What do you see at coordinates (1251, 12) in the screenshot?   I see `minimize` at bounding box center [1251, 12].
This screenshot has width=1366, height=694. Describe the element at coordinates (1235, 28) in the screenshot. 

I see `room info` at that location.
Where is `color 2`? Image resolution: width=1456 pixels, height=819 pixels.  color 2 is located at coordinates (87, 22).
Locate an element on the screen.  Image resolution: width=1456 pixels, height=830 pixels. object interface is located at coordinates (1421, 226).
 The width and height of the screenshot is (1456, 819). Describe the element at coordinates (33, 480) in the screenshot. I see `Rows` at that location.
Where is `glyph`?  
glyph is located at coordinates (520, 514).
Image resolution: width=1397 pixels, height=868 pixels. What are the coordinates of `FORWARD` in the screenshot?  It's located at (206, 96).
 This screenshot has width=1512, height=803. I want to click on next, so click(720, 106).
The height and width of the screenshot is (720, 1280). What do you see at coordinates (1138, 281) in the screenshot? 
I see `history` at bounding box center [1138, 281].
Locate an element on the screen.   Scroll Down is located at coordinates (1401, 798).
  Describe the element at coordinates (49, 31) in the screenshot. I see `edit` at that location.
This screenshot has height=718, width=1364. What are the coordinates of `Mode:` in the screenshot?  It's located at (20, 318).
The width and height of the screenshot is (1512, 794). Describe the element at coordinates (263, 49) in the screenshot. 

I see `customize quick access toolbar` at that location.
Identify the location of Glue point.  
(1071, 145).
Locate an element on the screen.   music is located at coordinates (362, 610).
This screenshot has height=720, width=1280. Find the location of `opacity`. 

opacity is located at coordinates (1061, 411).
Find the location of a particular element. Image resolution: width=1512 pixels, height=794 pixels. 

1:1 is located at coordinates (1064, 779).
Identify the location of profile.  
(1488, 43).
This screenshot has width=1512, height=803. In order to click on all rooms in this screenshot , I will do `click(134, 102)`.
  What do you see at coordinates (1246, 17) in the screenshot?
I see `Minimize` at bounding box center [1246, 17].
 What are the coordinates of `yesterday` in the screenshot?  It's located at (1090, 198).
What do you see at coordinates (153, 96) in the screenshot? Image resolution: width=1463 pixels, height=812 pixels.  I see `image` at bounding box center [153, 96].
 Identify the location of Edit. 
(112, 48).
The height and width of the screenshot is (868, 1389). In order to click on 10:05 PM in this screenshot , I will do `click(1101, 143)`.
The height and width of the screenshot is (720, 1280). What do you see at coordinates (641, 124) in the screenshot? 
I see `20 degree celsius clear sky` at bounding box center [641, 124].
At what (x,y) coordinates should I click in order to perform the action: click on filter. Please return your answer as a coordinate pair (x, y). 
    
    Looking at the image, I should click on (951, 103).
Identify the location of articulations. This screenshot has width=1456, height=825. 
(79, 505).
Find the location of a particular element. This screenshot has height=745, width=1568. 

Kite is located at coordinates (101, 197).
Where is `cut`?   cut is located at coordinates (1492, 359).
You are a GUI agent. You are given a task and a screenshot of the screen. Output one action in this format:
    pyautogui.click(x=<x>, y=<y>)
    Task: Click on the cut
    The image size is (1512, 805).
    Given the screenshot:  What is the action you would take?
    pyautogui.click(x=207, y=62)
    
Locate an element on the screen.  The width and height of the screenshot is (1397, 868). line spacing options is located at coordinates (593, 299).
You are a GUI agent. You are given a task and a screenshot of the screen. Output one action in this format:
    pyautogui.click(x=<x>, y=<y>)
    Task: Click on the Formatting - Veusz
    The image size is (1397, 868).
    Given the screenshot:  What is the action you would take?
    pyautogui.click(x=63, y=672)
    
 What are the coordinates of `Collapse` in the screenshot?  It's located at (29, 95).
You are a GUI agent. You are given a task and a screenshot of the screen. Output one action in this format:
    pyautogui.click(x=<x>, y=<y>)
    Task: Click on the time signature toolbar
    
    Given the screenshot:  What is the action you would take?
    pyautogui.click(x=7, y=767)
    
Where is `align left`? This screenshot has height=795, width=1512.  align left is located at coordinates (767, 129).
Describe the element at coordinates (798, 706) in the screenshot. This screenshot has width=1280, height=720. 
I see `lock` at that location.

*What to do:* Copy these lines out word for word.

*Task result:*
What do you see at coordinates (1251, 12) in the screenshot?   I see `minimize` at bounding box center [1251, 12].
This screenshot has width=1366, height=694. Describe the element at coordinates (1235, 28) in the screenshot. 

I see `room info` at that location.
Where is `color 2`? Image resolution: width=1456 pixels, height=819 pixels.  color 2 is located at coordinates (87, 22).
Locate an element on the screen.  Image resolution: width=1456 pixels, height=830 pixels. object interface is located at coordinates (1421, 226).
 The width and height of the screenshot is (1456, 819). Describe the element at coordinates (33, 480) in the screenshot. I see `Rows` at that location.
Where is `glyph`?  
glyph is located at coordinates (520, 514).
Image resolution: width=1397 pixels, height=868 pixels. What are the coordinates of `FORWARD` in the screenshot?  It's located at (206, 96).
 This screenshot has width=1512, height=803. I want to click on next, so click(720, 106).
The height and width of the screenshot is (720, 1280). What do you see at coordinates (1138, 281) in the screenshot? 
I see `history` at bounding box center [1138, 281].
Locate an element on the screen.   Scroll Down is located at coordinates (1401, 798).
  Describe the element at coordinates (49, 31) in the screenshot. I see `edit` at that location.
This screenshot has height=718, width=1364. What are the coordinates of `Mode:` in the screenshot?  It's located at (20, 318).
The width and height of the screenshot is (1512, 794). Describe the element at coordinates (263, 49) in the screenshot. 

I see `customize quick access toolbar` at that location.
Identify the location of Glue point.  
(1071, 145).
Locate an element on the screen.   music is located at coordinates (362, 610).
This screenshot has height=720, width=1280. Find the location of `opacity`. 

opacity is located at coordinates (1061, 411).
Find the location of a particular element. Image resolution: width=1512 pixels, height=794 pixels. 

1:1 is located at coordinates (1064, 779).
Identify the location of profile.  
(1488, 43).
This screenshot has width=1512, height=803. In order to click on all rooms in this screenshot , I will do `click(134, 102)`.
  What do you see at coordinates (1246, 17) in the screenshot?
I see `Minimize` at bounding box center [1246, 17].
 What are the coordinates of `yesterday` in the screenshot?  It's located at (1090, 198).
What do you see at coordinates (153, 96) in the screenshot? Image resolution: width=1463 pixels, height=812 pixels.  I see `image` at bounding box center [153, 96].
 Identify the location of Edit. 
(112, 48).
The height and width of the screenshot is (868, 1389). In order to click on 10:05 PM in this screenshot , I will do `click(1101, 143)`.
The height and width of the screenshot is (720, 1280). What do you see at coordinates (641, 124) in the screenshot? 
I see `20 degree celsius clear sky` at bounding box center [641, 124].
At what (x,y) coordinates should I click in order to perform the action: click on filter. Please return your answer as a coordinate pair (x, y). 
    
    Looking at the image, I should click on (951, 103).
Identify the location of articulations. This screenshot has width=1456, height=825. 
(79, 505).
Find the location of a particular element. This screenshot has height=745, width=1568. 

Kite is located at coordinates (101, 197).
Where is `cut`?   cut is located at coordinates (1492, 359).
You are a GUI agent. You are given a task and a screenshot of the screen. Output one action in this format:
    pyautogui.click(x=<x>, y=<y>)
    Task: Click on the cut
    The image size is (1512, 805).
    Given the screenshot:  What is the action you would take?
    pyautogui.click(x=207, y=62)
    
Locate an element on the screen.  The width and height of the screenshot is (1397, 868). line spacing options is located at coordinates (593, 299).
You are a GUI agent. You are given a task and a screenshot of the screen. Output one action in this format:
    pyautogui.click(x=<x>, y=<y>)
    Task: Click on the Formatting - Veusz
    The image size is (1397, 868).
    Given the screenshot:  What is the action you would take?
    pyautogui.click(x=63, y=672)
    
 What are the coordinates of `Collapse` in the screenshot?  It's located at (29, 95).
You are a GUI agent. You are given a task and a screenshot of the screen. Output one action in this format:
    pyautogui.click(x=<x>, y=<y>)
    Task: Click on the time signature toolbar
    
    Given the screenshot:  What is the action you would take?
    pyautogui.click(x=7, y=767)
    
Where is `align left`? This screenshot has height=795, width=1512.  align left is located at coordinates (767, 129).
Describe the element at coordinates (798, 706) in the screenshot. This screenshot has width=1280, height=720. 
I see `lock` at that location.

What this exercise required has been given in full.